Die präventive kognitive Therapie setzt an den dargestellten Erwartungseffekten sowie an generellen kognitiven Techniken an, um Absetzeffekten und depressiven Rückfällen vorzubeugen. Sie arbeitet mit Einstellungen und Erwartungen sowie mit Vorerfahrungen, mit dem Ziel, positive Emotionen zu aktivieren und Präventionsstrategien aufzubauen. Die präventive kognitive Therapie sowie die achtsamkeitsbasierte kognitive Therapie erwiesen sich in mehreren klinischen Absetzstudien sowie in einer aktuellen Metaanalyse als wirksam zur Prävention von Rückfällen beim Absetzen von Antidepressiva (Breedvelt et al. 2021; Bockting et al. 2018). Konkret gab es keinen Unterschied in den Rückfallraten zwischen Personen, die ihr Antidepressivum absetzten und an einer präventiven oder achtsamkeitsbasierten kognitiven Therapie teilnahmen, und Personen, die eine medikamentöse Erhaltungstherapie fortführten. Es lässt sich schlussfolgern, dass Psychotherapie eine effektive Alternative zur langfristigen Erhaltungstherapie mit Antidepressiva sein kann. Kritisch zu beachten, gilt es allerdings, dass keine „Non-inferiority“-Hypothesen zur Prüfung der Unterschiede in den Rückfallraten aufgestellt wurden und insofern die Schussfolgerungen als vorläufig betrachtet werden müssen.

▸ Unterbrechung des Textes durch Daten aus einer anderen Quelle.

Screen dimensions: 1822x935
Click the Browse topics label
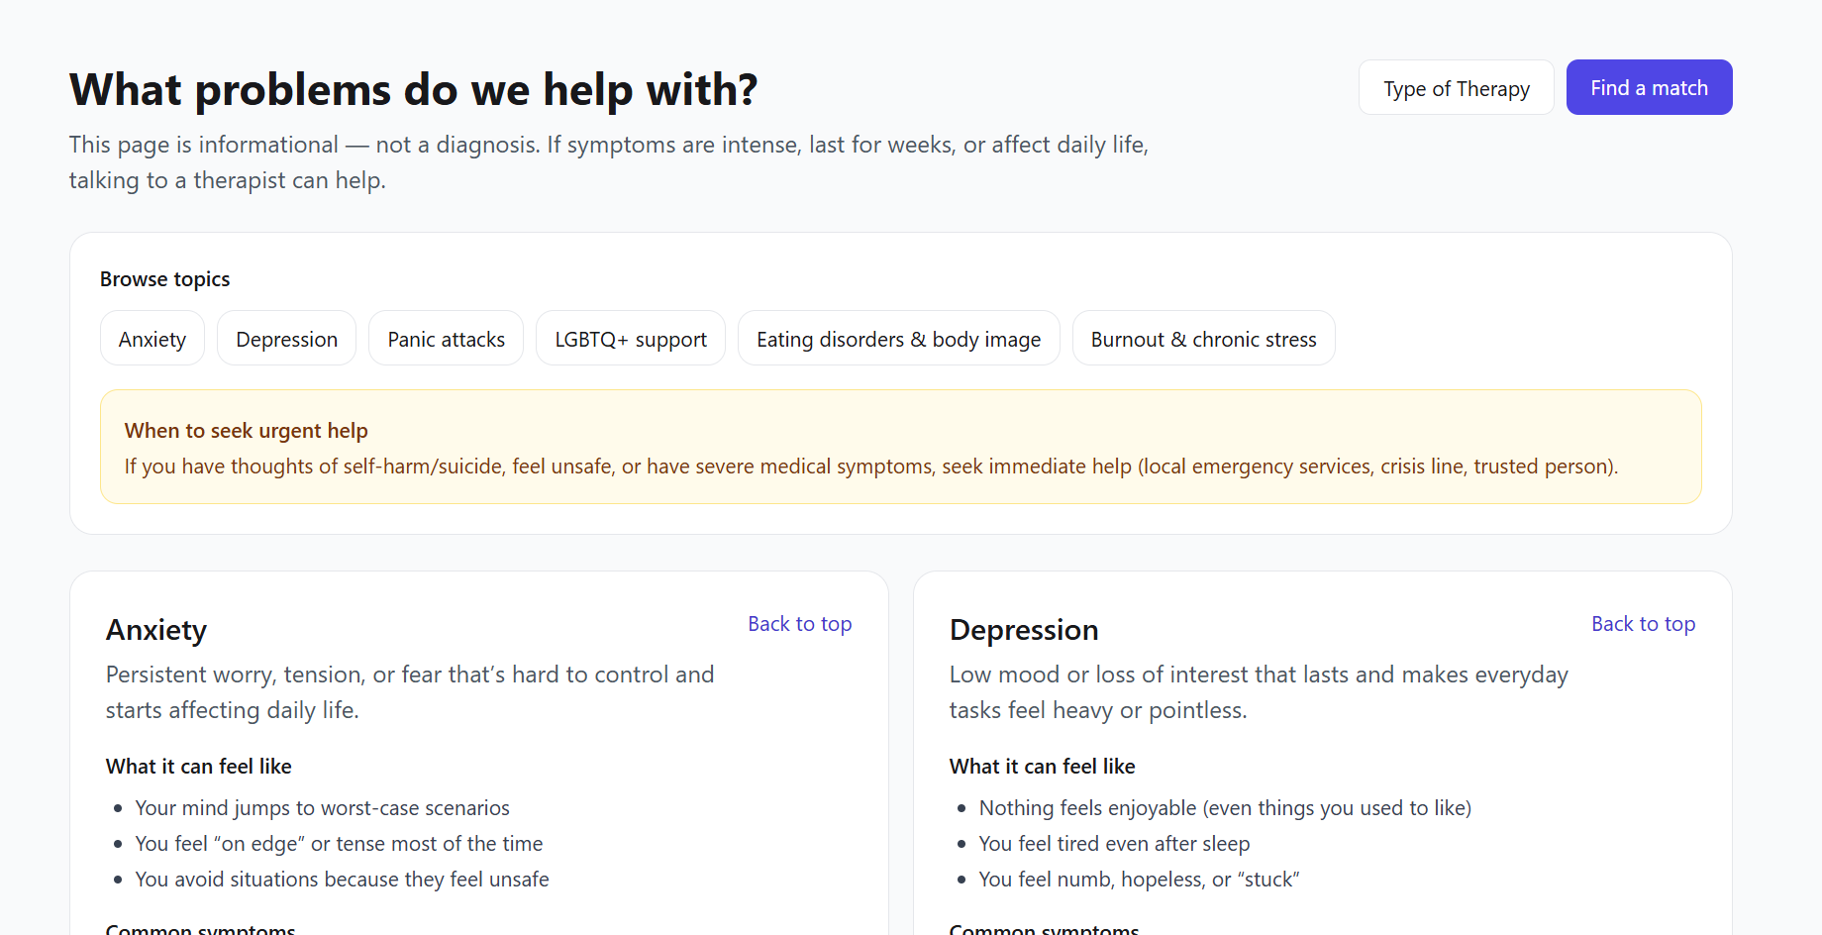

In Tab. 1 sind Interventionsstrategien zur Förderung von positiven Erwartungshaltungen und Patientenzentrierung im Absetzprozess zusammenfassend aufgeführt und den verschiedenen Phasen der Therapie mit Antidepressiva zugeordnet. Diese Strategien können in der Beratung von Personen, die Antidepressiva einnehmen, relevant werden und als begleitende Psychotherapie in der Absetzphase eingesetzt werden. Wenn es gelingt, Erwartungen über eine therapeutische Begleitung, angepasst an individuelle Vorerfahrungen, zu optimieren, können verfrühte Abbrüche des Absetzprozesses möglicherweise verhindert werden, Absetzverläufe positiv beeinflusst und Absetzeffekte reduziert werden.

Tab. 1 Erwartungsmanagement und Patientenzentrierung im Umgang mit möglichen Absetzeffekten bei Antidepressiva

Fazit für die Praxis

  • Erwartungen, die Patient:innen an ihr Antidepressivum haben, beeinflussen die Wirksamkeit, das Nebenwirkungsprofil und auch die Beschwerden, die beim Absetzen auftreten können.

  • Bei 30–50 % der Personen, die Antidepressiva länger als 2 Jahre lang einnehmen, besteht keine Indikation zur Einnahme mehr; diese könnten über ein begleitets Absetzen nachdenken.

  • Antidepressiva machen nicht abhängig. Gleichwohl können bei jeder zweiten Person, die die Anwendung absetzt, belastende Beschwerden auftreten.

  • Die klinische Diagnostik von Absetzeffekten ist konfundiert mit der Erfassung von Rückfällen und Rezidiven.

  • Für viele Betroffene gilt es, einen Teufelskreis aus negativen Absetzerwartungen, Absetzbeschwerden, missglückten Absetzversuchen und (Angst vor) langfristigen Nebenwirkungen des Antidepressivums zu durchbrechen.

  • Es besteht eine Versorgunglücke in der Betreuung von Personen mit Absetzwunsch.

  • Psychotherapeutische Elemente wie präventive kognitive Therapie, achtsamkeitsbasierte Interventionen und Erwartungsmanagement können den Absetzprozess optimieren und Rückfällen vorbeugen.